Collective action is the best protection workers have.

Now, that was all a long introduction to say this–the Supreme Court is not a friend to workers right now. And one of the things that is under attack is the right of workers to take collective action. Supreme Court Justice Nominee Brett Kavanaugh is lined right up with that agenda. In fact, he’ll make it worse.

I know that both Senator King and Senator Collins understand themselves to be supporters of working people in Maine, and we need them to show that by voting against the appointment of Brett Kavanaugh.

Here’s the deal. Who here is familiar with the Janus case? It’s bad, right?

Janus is a recent Supreme Court case that ruled that public workers who are protected by a union can’t be forced by union dues. Meaning people can get all the benefits of being in a union without paying into the union that protects them. The ruling was huge blow to public workers that paints a grim picture of what’s to come for other workers.

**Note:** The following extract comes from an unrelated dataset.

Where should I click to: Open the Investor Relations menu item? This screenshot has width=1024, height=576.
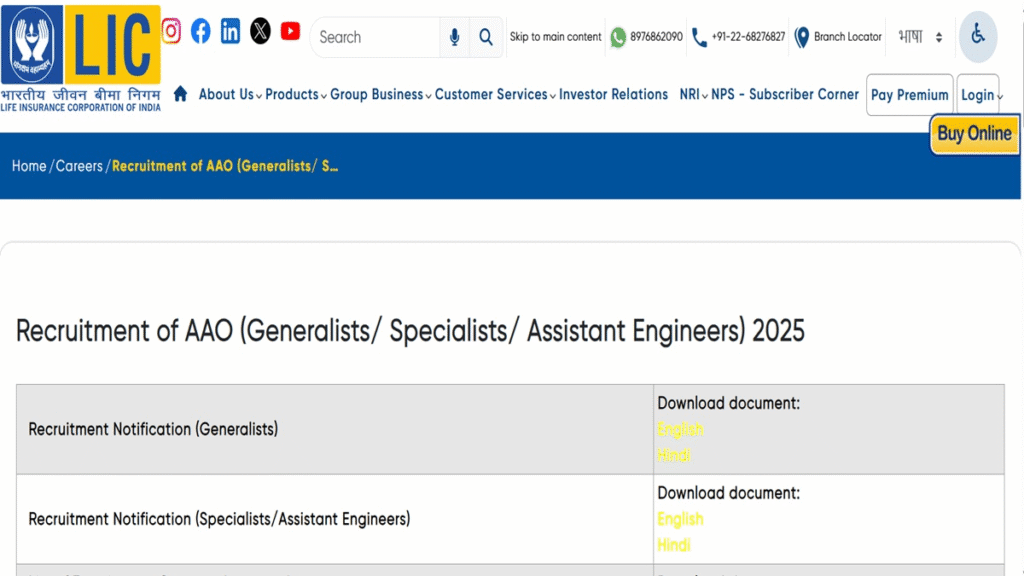(613, 94)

It’s likely that the Supreme Court will have an opportunity go one step further and apply the same logic to public sector workers. And it’s likely that Brett Kavanaugh would cast the deciding vote.

As our entire country becomes a “right-to-work-for-less” state, we can anticipate lower wages across the board for all workers. And we can anticipate less ability for workers to address other injustices in the work place—whether that’s discrimination, sexual harassment, unsafe conditions, or better wages.

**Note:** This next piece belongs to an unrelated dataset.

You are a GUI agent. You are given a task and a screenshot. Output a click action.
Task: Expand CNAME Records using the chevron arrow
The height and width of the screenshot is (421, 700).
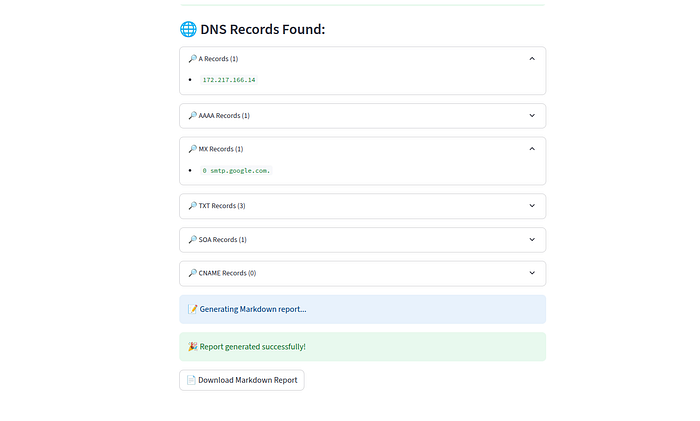(532, 273)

Again, the court has already done some damage to the ability for workers to sue. A recent ruling, the Supreme Court decided that companies can require workers to settle employment disputes through individual arbitration, finding that employees should not always have the ability to bring claims through the courts.

Here’s what Cathy Ruckelshaus, general counsel at the National Employment Law Project said about this:  “It’s keeping people out of courts and unable to get any remedy under the labor and employment statutes.”

Last year Kavanaugh ruled against employees’ right to bring a lawsuit under the Occupational Safety and Health Act (OSHA). And he’s likely going to have the case to weigh in on the right of a groups or classes of workers to be forced into arbitration when he’s on the Supreme Court.

Imagine the effect something like will have on workers in a large workplace who are facing the same problem… What could it mean in this #MeToo moment if women in a workplace were forced into arbitration, rather than getting together to sue their employer?

The last example I want to give is the most egregious and worrisome. A group of workers in a meat packing plant in decided to organize for better working condition and they voted to form a union that the company refused to recognize. The workers took the company to court, in a case that landed in front of, you guessed it, Brett Kavanaugh. The company argued that the union wasn’t legal because undocumented workers voted in the election and their votes should not count.

Fortunately, the rest of the judges relied on long standing precedent that the law covers all workers, regardless of immigration status. But, Brett Kavanough, in a lone dissent, sided with the employer, arguing that the law does not apply to undocumented workers and that the votes of undocumented workers should not have counted in the union vote.

We cannot allow the dehumanization of immigrant workers or the formation of second class workers. This opinion is racism. Period. Senators King and Collins, must stand against the bureaucratization of racism and discrimination and refuse to support Brett Kavanough’s appointment.

Working people deserve the opportunity to improve conditions in their work places, for themselves and their coworkers. We must protect the right to take collective action at work. We must continue to allow all workers, regardless of race, gender, immigration status, the opportunity to take collective action to address injustice at work. Allowing ideological judges to undermine those hard-fought worker rights is a disservice to all working people.